The diagram shows the flow of the current implementation.
This is achieved through a culmination of various technologies and services, they are as follows:
- CodePipeline (CI/CD service)
- S3 (Source repository/artifact store)
- Cloudformation (Deployment of templates)
- Lambda (Static code analysis on the templates)
- Python (Runtime chosen for Lambda)
- Ansible (On-premise configuration)
- GNS3 (On-premise network emulation)
The main portion of feedback comes from the testing stage, in which 2 Lambdas are used. The first is a basic check, which tests for any glaring issues in the template which need to be addressed, at present these are to ensure that any created EC2's have AMIs and the Security Group's that are created do not have their protocol set to -1, meaning they allow all traffic from anywhere. The second check is more involved and lengthy, this checks many aspects of a provisioned cloud network in respect to it being deployed from a Cloudformation template, some examples include: ensuring that the VPC contains a properties key, even if it is blank; checking that a route is linked to a Route Table, VPC, or VPC peering connection; and that the Internet Gateway contains a properties key, so that it can be created. Along with a few other tests which can be seen in the Live Lambdas folder. The Local Lambdas were used when writing code offline, by being able to test the overall functionality of parsing through JSON etc. in an easily controlled environment.

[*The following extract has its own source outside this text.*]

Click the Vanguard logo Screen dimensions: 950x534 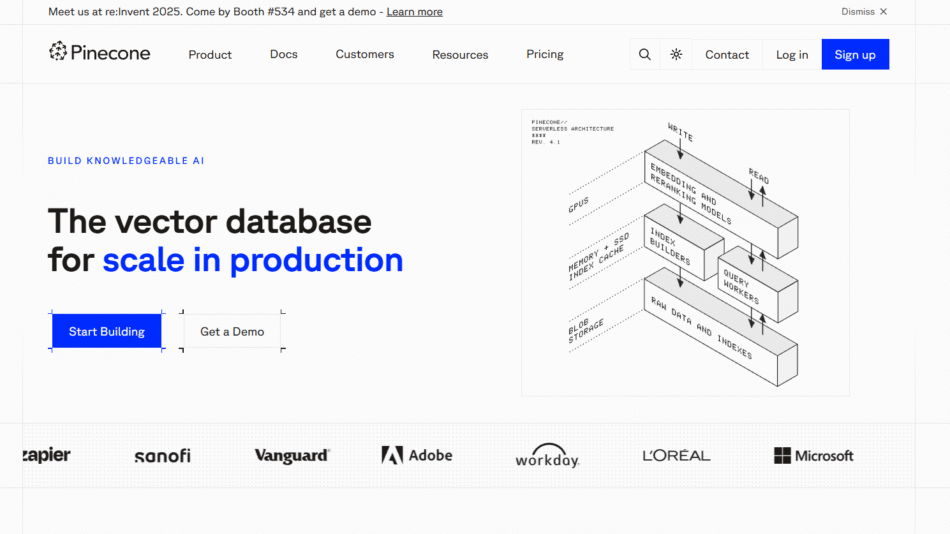(292, 456)
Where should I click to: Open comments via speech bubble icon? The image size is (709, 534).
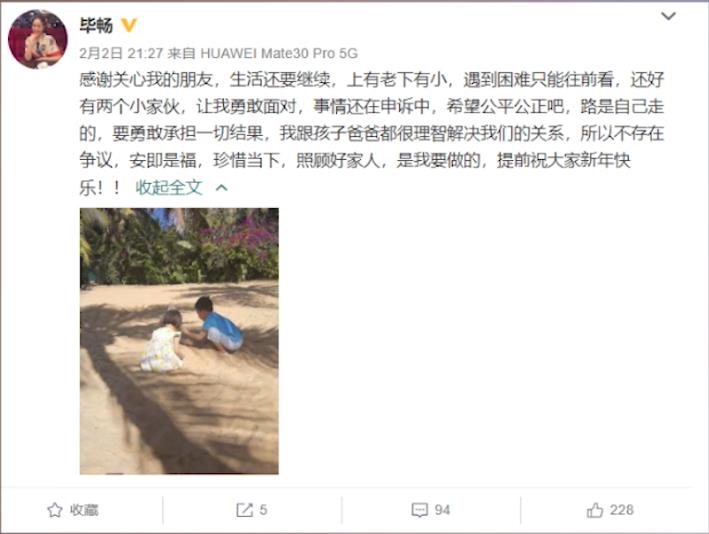(x=420, y=510)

Both Lambdas will parse through the whole template before returning. Both Lambdas print a JSON blob, to the CloudWatch logs, that contain each logical ID and check performed, the keys that contain errors are also printed and a total error count which need to be addressed. Examples of this are:
{'NDOneVPCGateway-InternetGateway': 'Properties exist', 'VPCGWAttach-VpcId': 'VpcId referenced', ...}{..., 'Errors': {'Count': '1', 'Keys with errors': ['NetDevVPNRoutePropagation']}}
At the end of the Lambdas, various items of data are sent to a DynamoDB table. The full data, as above, is encoded as a JSON string before being sent, the original dictionary may be required for log purposes and can be retreived by de-serialising it. A hash of the original dictionary is generated to produce an ID to use within the table, this means that the pipeline data table should only fill when changes are made to the infrastructure via the Cloudformation template file. A check type is also used depending on the Lambda which is sending the data, this is a simple string of 'Basic' or 'Network' for the respective Lambdas. The error count is also taken from the original dictionary and used within the table. Finally, a timestamp is also generated and sent with the accompanying data. This data can be used to create a simple chart, plotting the timestamp against the error count, as demonstrated below. The code for this can be found in the Chart Code folder.
An interesting aspect of the project came from emulating some sort of on-premise network which could be configured for use with the VPN connection and receive the BGP route advertisement for the cloud provisioned CIDR blocks. To achieve this, GNS3 was chosen with a Cisco router image, this router would be acting as the edge device for a business, connecting them to the outside world. For this project, it was used to peer with AWS using BGP over an IPsec tunnel and advertise the on-premise network block over to our AWS resources and vice versa. As this wasn't the main focus of the project, I kept the configuration simple for the on-premise and aimed to ensure connectivity was possible.
The diagram below demonstrates the emulated on-premise network design. A CentOS machine, configured with Ansible, is connected to the router for ease of configuration when the AWS network resources are deployed. The CIDR range of 172.31.0.0/30 is used on a virtual loopback interface on the router for testing purposes, this is sent out as a prefix advertisement by BGP. Whilst a larger prefix would be used in an enterprise environment, the main concern was ensuring that the router was a BGP speaker and would peer with its AWS counterpart, forming a neighbourship, and advertising the prefix.
At the manual approval stage, this is where the Ansible script was run to configure the router after the appropriate tunnel information and peer addresses were entered. The Ansible playbook is executed with the command below, from the /etc/ansible/playbook/ directory
ansible-playbook send_config_test.yml -e "interface=[LAN_interface] tun2=[Tunnel 2 IP] tun1=[Tunnel 1 IP]"
Which executes the YAML contained within the specified file,the -e flag being utilised to populate the variables that are contained within the Ansible file at execution time from the command line.
Once this was done, the EC2 instance within the 10.1.0.0/16 CIDR was tested to ping on-premise, this demonstrates reachability to on-premise, due to the BGP peering and prefix advertisement over the IPsec tunnel.